Docker Skill
Security checks across static analysis, malware telemetry, and agentic risk
Overview
This is a coherent Docker help skill, with expected but powerful Docker installation and container-management commands that users should run deliberately.
This skill appears safe to install as documentation-only Docker guidance. Before following its commands, be careful with sudo installation steps, downloaded installer scripts, docker group membership, port publishing, bind mounts, and cleanup commands such as prune.
Static analysis
No static analysis findings were reported for this release.
VirusTotal
66/66 vendors flagged this skill as clean.
Risk analysis
Artifact-based informational review of SKILL.md, metadata, install specs, static scan signals, and capability signals. ClawScan does not execute the skill or run runtime probes.
Running this command could make system-level changes as root.
The skill documents downloading and running an installation script with sudo. This is disclosed, official-Docker-oriented, and marked dev/test only, but it is still a privileged code-execution path users should treat carefully.
Convenience script (dev/test only): `curl -fsSL https://get.docker.com -o get-docker.sh && sudo sh get-docker.sh`. Not recommended for production.
Prefer the official Docker documentation and package-manager install steps; only run the convenience script if you understand and trust it for your environment.
A user added to the docker group may be able to perform powerful host-level actions through Docker.
Adding a user to the docker group is a persistent privilege change.
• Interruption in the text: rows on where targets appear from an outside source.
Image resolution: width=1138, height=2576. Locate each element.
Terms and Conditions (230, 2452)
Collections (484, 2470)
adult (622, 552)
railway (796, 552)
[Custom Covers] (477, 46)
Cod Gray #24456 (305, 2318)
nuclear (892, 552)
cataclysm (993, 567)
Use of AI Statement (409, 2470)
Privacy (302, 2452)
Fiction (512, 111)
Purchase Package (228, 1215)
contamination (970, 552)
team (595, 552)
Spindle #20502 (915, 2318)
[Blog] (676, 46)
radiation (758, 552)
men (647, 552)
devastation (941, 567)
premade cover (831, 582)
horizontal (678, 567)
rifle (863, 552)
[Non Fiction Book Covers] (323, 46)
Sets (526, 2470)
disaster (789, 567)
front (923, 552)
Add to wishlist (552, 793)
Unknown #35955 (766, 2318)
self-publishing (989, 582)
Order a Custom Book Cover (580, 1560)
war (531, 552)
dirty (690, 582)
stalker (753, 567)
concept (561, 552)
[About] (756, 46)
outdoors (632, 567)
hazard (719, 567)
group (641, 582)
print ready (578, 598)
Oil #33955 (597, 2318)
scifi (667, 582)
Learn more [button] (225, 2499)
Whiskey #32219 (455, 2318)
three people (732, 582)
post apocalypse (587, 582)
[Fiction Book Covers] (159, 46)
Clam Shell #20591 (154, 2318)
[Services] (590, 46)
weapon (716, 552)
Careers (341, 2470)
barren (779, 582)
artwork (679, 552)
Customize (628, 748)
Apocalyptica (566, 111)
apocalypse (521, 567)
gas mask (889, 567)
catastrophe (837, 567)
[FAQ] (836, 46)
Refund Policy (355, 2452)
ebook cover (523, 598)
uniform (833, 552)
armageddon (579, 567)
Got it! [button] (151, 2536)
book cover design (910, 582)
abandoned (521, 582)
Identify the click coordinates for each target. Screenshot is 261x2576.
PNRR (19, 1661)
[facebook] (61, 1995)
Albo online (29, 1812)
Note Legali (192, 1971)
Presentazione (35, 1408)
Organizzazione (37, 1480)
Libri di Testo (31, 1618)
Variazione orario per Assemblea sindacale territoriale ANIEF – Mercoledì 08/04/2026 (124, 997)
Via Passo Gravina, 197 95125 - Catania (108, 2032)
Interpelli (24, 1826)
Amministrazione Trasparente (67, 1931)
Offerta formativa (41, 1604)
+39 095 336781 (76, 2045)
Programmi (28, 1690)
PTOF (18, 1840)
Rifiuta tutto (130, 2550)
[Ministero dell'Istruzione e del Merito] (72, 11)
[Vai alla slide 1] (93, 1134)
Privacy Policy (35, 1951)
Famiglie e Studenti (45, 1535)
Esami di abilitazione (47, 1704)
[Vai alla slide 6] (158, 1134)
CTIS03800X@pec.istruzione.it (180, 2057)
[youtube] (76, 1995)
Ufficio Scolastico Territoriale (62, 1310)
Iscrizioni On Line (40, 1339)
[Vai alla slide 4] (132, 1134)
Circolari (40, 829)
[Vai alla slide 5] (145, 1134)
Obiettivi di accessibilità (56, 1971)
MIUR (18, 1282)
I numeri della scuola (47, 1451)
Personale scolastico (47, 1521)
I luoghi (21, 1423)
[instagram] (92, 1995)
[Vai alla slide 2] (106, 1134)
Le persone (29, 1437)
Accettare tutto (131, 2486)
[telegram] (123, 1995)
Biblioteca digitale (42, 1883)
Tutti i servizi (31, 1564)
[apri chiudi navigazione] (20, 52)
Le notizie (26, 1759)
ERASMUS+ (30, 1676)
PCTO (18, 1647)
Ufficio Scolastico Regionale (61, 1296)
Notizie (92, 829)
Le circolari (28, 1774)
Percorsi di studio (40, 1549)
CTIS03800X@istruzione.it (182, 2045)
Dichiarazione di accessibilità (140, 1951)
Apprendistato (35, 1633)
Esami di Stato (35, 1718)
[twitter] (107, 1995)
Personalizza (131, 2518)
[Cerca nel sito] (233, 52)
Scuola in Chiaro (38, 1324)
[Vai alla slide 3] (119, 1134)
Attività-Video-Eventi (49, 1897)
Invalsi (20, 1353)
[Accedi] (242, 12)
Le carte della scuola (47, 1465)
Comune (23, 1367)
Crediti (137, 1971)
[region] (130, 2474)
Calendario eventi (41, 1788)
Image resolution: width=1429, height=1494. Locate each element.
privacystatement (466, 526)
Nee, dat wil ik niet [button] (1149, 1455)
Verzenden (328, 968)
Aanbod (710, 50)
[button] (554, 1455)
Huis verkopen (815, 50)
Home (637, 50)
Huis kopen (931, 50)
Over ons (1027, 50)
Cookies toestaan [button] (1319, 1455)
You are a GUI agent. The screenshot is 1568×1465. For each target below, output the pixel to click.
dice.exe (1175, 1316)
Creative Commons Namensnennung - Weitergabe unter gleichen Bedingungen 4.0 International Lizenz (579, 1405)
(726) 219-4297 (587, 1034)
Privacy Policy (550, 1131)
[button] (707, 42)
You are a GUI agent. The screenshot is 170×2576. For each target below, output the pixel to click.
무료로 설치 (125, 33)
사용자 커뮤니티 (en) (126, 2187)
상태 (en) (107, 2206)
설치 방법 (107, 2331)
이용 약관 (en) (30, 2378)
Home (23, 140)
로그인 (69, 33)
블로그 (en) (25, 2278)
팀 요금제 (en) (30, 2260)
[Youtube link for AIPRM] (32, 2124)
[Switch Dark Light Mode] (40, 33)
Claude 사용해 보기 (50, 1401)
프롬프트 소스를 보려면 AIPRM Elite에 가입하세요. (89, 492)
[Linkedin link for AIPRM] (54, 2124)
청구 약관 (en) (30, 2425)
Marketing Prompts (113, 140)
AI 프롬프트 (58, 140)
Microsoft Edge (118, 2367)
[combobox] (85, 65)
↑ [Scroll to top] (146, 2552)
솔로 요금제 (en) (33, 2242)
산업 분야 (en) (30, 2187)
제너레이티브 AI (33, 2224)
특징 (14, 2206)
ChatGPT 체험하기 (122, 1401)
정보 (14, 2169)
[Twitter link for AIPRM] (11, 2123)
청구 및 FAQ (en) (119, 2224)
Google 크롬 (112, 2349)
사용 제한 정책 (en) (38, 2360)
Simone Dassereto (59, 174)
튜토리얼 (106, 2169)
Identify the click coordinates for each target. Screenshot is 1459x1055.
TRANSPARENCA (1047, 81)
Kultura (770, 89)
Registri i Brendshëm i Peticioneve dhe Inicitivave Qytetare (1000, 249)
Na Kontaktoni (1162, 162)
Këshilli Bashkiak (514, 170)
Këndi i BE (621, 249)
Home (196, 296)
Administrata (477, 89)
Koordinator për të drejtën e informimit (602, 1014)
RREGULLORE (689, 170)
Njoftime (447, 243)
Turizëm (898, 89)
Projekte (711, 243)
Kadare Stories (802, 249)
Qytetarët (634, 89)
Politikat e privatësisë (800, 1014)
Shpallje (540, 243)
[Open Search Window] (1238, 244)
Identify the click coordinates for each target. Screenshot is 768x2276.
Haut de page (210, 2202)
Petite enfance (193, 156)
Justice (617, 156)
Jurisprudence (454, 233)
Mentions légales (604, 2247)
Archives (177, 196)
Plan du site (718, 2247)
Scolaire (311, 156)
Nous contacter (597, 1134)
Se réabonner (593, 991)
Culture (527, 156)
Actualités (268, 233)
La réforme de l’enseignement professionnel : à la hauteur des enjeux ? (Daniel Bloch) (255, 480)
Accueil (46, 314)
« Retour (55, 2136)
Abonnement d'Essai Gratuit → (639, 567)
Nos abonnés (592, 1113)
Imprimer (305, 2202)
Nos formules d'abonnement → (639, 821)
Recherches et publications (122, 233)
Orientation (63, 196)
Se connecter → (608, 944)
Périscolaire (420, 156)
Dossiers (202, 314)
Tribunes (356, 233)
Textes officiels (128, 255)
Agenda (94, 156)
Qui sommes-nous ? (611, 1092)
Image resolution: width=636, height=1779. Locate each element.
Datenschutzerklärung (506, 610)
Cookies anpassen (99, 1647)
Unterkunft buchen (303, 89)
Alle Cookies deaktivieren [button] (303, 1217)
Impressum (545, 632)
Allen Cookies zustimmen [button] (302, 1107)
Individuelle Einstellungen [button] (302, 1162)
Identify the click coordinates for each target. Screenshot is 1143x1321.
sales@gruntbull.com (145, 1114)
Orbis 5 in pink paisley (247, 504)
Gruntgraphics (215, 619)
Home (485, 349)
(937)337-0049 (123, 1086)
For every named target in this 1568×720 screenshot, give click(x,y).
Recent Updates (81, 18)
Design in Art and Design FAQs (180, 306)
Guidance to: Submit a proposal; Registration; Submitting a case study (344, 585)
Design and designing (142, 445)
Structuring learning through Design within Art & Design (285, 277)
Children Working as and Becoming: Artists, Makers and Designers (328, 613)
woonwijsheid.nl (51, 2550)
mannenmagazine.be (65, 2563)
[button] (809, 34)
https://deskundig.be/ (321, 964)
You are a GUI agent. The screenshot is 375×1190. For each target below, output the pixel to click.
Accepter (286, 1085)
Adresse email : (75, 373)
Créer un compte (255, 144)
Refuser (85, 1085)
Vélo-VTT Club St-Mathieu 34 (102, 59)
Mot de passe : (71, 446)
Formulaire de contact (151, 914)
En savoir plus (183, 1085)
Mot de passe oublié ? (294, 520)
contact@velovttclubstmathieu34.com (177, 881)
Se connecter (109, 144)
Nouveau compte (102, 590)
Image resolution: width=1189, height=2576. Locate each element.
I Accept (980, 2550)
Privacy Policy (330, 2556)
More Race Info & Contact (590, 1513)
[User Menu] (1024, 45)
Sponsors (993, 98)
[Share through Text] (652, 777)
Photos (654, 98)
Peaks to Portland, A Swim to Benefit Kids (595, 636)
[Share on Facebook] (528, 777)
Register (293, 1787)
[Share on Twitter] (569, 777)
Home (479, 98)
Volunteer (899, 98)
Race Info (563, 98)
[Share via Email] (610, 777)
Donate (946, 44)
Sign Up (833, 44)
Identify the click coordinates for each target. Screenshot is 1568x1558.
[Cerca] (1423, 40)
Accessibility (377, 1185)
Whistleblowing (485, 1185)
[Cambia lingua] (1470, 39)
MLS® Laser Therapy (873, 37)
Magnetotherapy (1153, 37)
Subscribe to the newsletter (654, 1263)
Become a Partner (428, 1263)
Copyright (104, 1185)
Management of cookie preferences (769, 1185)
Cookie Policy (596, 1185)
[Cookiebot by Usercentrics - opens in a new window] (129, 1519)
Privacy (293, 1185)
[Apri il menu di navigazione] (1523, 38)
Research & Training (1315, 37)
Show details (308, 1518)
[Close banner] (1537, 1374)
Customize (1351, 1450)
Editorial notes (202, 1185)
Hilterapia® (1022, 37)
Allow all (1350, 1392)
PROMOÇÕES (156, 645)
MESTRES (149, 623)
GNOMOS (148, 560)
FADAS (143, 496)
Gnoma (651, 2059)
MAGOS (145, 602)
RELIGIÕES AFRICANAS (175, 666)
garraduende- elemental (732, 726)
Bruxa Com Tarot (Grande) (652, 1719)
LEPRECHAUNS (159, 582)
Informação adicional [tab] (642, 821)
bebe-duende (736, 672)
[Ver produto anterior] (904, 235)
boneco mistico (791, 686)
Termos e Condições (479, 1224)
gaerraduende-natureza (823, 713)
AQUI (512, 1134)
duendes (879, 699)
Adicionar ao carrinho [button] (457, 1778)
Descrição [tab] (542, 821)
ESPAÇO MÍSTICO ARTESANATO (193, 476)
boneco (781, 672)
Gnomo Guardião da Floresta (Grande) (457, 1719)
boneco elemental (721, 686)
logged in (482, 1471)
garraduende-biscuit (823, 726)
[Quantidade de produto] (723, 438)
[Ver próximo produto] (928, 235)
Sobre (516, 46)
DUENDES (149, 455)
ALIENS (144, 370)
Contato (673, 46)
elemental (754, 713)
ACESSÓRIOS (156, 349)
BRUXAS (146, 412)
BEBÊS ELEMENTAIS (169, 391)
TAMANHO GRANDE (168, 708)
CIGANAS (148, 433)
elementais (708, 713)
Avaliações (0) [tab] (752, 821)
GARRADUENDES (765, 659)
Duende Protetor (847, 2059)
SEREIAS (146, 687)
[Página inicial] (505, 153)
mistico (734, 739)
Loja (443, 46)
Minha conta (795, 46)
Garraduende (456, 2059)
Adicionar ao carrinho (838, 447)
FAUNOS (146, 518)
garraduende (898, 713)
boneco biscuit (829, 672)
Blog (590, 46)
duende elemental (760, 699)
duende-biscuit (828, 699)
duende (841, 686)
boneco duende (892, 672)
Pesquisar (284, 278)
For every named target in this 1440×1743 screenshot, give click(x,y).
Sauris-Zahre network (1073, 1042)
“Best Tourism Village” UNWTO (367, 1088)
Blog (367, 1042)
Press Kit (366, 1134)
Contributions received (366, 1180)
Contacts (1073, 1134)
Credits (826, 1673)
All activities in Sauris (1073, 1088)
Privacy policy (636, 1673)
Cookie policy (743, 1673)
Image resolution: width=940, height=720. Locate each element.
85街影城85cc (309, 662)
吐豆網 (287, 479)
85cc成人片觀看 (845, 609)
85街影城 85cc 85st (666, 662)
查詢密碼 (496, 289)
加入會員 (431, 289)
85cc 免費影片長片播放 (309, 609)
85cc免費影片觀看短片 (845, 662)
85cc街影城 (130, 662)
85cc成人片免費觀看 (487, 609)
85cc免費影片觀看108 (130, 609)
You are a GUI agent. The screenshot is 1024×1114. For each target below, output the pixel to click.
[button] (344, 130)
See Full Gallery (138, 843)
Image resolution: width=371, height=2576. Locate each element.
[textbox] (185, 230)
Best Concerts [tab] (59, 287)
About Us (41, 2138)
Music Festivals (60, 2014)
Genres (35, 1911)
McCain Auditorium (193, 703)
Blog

It is relevant to Docker use, but it can grant broad control over the host through Docker.
Optional (run without sudo): [Linux postinstall] — add user to `docker` group.
Only add trusted users to the docker group, and understand the security implications before making this persistent change.
Running cleanup commands may remove images, containers, networks, or other Docker state that the user expected to keep.
The skill includes a Docker cleanup command that can remove local Docker resources. It is accurately described and cautioned, but users should review before running it.
`docker system prune -a` (removes unused images/containers/networks; use with care).
Review what Docker will remove before using prune commands, especially on shared or production machines.